第8章 11話
『熊本ダンジョン』では夕方になると眷属のコウモリ達が情報収集に飛び出していく。太陽の光は苦手なため、この時間帯から出発して、日が昇る前には帰宅予定だ。現在は、熊本県内を一通り調べ尽くし、その調査は九州エリア全域へと向けられていた。
「こうまでも他のダンジョンが見つからぬものなのか」
リリアは一人ため息をついた。
敵はダンジョンマスターではなく、人間なのかもしれない。ここしばらくの調査結果を見てもこの世界の文明発展は凄まじい。それに伴い人間の数もかなり多い。溢れているといってもいい。ダンジョンが見当たらないのではなく、やはりダンジョンマスターは隠れざるを得ない状況と考えてもいいのかもしれない。恐るべし錬金術。
「姫様、眷属のコウモリが『ガルーダ』の絵が描かれた紙を持ち帰ってきました。これはあの『カモメのジョナサン』ではないでしょうか」
持ち帰ってきたのは新聞紙の一面。『ガルーダ』が飛び交う姿が掲載されたものだった。
「見せてみろ。こ、これは見事な絵だな。今にも動き出しそうではないか。蓮子、復活組の一つは大阪といったな。この場所からは近いのか?」
「熊本から大阪はかなり離れてるわ。眷属のコウモリが日中休みながらで向かって一週間はかかる距離かも。魔素不足で死んじゃうわね」
「なるほど。『ガルーダ』でも三日から四日はかかりそうな距離だな。ということは、今のところ『カモメのジョナサン』は敵にはならないということか」
「ひ、姫様! 北方面の割りと近い場所でダンジョンを発見したとの情報が入りました。如何いたしましょう」
「なんだと! よし、私が行こう。ガルフよ、供をせい。留守はカールに任せる」
「任せとけ。今夜の出発だな」
「姫様なら大丈夫だとは思いますが、いささか危険ではございませんか」
「ガルフと二人なら逃げるのも容易だ。案ずるでない。それに、この世界のダンジョンがどう人間に対抗しているのか直に見てみたくなった。あとは錬金術を見ておきたい」
「そうでございますか……かしこまりました。くれぐれもお気をつけください。ガルフ、もしもの時は頼むぞ」
「うむ。留守を頼んだぞ」
「任せろカール」
リリア・ツェペシ(ダンジョンマスター)
レベル36
体力620
魔力490
攻撃力255
守備力270+5
素早さ318
魔法:闇属性中級、火属性初級
スキル:分身レベル2、吸血回復レベル2、眷属化レベル1
装備:黒衣のマント(プラス5)
ガルフ(ボスモンスター)
レベル18
体力300
魔力200
攻撃力330
守備力320
素早さ360
魔法:雷属性初級
「姫様は空を飛んでいくので?」
「そうだな、少しこの世界を眺めながら向かおう。眷属を道案内につける。ダンジョンの前で合流するぞ」
「わかった」
分身のスキルは自身の体をいくつにも分けることができる。いくつにもといってもその数の最大値は体の大きさと同等だ。分身する時は手のひらサイズのコウモリとなってバラバラになることもできるし、分身したコウモリを背中に張りつけるように翼を形成することも可能だ。

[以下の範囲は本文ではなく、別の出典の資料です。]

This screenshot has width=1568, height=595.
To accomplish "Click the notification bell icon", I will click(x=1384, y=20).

空を飛ぶ私は背中に大きな翼をはためかせて、その代わりといってはなんだが、体は元の半分以下のサイズ、つまり幼女の姿になっている。
空を飛ぶのだから、体が小さい方がいいのはわかるのだが、なぜ幼女なのかはよくわからない。変態に見つかったら間違いなく連れていかれてしまう容姿だ。これもスキルレベルが上がれば解決する問題だといいのだが。

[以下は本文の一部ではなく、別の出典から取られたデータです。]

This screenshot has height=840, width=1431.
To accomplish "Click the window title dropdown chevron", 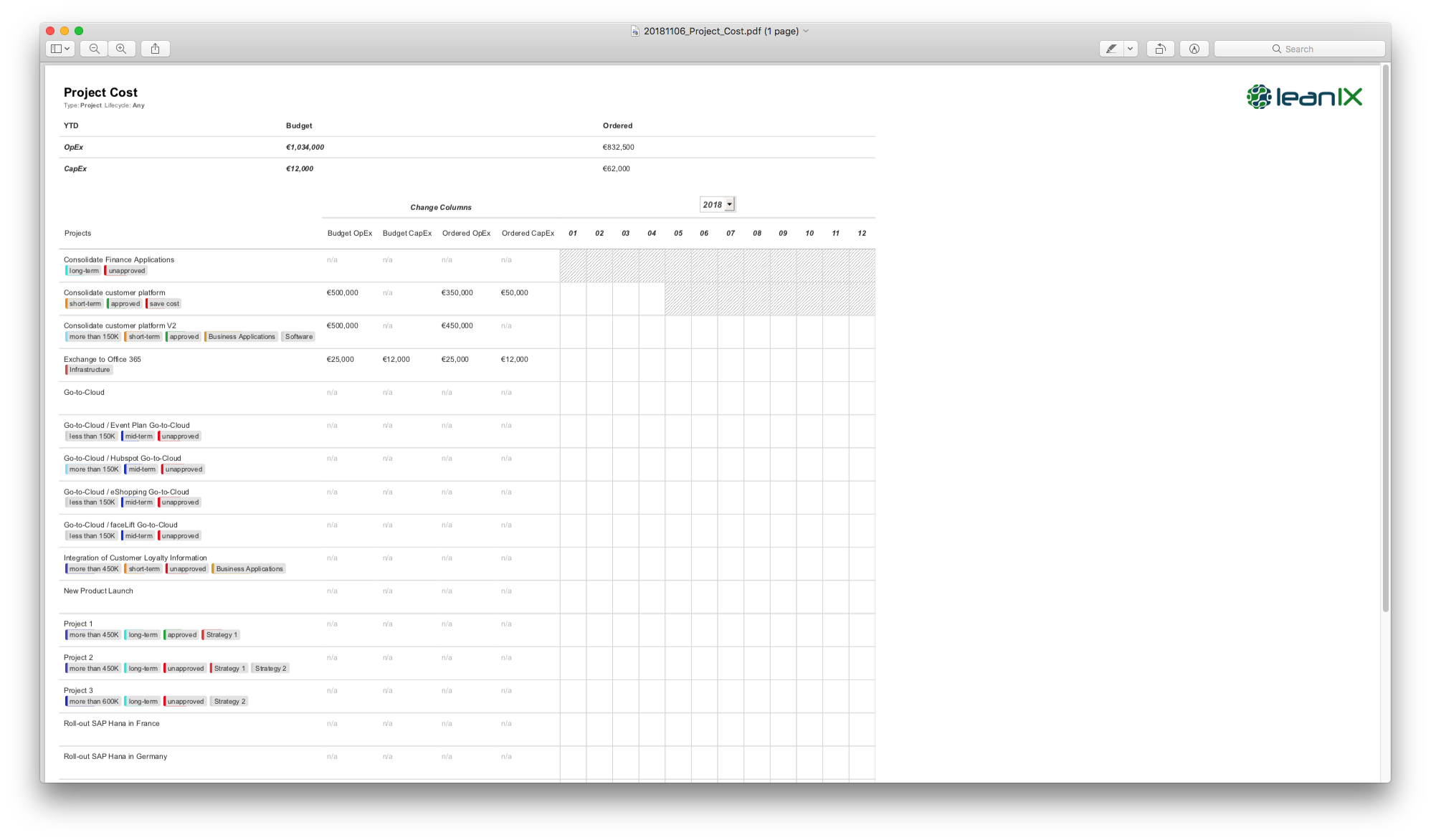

久々に空を飛ぶと気持ちがとてもいい。山間部を抜けると人間の住むエリアがかなり広大であることがわかる。とにかく家が多い。そして、畑も多くのどかな風景が続いていく。やはり変だ。おかしい……ここまででモンスターを一度も見掛けていない。やはり、報告の通りこの世界の支配者は人間ということで間違いないようだ。前の世界とは大分違うようだな。
「さて、あのキラキラと光っている街を少し覗いてみるとするか」
リリアは下に見える大きな城をぐるりと回り繁華街の方へと降り立った。